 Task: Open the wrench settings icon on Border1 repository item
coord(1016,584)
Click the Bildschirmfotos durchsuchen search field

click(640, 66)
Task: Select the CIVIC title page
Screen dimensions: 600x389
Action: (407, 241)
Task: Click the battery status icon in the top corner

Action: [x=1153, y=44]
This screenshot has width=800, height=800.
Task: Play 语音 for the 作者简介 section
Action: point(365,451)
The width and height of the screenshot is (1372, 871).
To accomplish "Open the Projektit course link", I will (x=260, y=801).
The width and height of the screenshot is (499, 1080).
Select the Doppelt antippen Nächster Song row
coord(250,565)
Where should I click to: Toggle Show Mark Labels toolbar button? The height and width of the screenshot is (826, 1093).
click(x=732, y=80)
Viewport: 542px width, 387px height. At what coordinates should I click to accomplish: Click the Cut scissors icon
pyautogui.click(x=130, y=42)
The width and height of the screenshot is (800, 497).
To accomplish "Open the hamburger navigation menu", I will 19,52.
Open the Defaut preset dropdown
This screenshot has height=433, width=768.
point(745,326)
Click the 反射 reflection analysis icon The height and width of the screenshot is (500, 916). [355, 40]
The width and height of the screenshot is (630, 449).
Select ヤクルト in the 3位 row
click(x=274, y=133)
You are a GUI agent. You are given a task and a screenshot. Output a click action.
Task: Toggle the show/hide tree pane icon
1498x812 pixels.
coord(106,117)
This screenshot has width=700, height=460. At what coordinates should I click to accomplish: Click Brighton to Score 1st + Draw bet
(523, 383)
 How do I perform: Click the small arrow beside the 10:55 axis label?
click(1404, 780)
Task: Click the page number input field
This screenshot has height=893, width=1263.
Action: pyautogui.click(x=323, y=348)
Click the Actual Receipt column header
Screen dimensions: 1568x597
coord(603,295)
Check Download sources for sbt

ACTIVITY: Look over the data above and show each line that contains "page".

WRITTEN SOLUTION:
Task: Select the CIVIC title page
Task: Click the page number input field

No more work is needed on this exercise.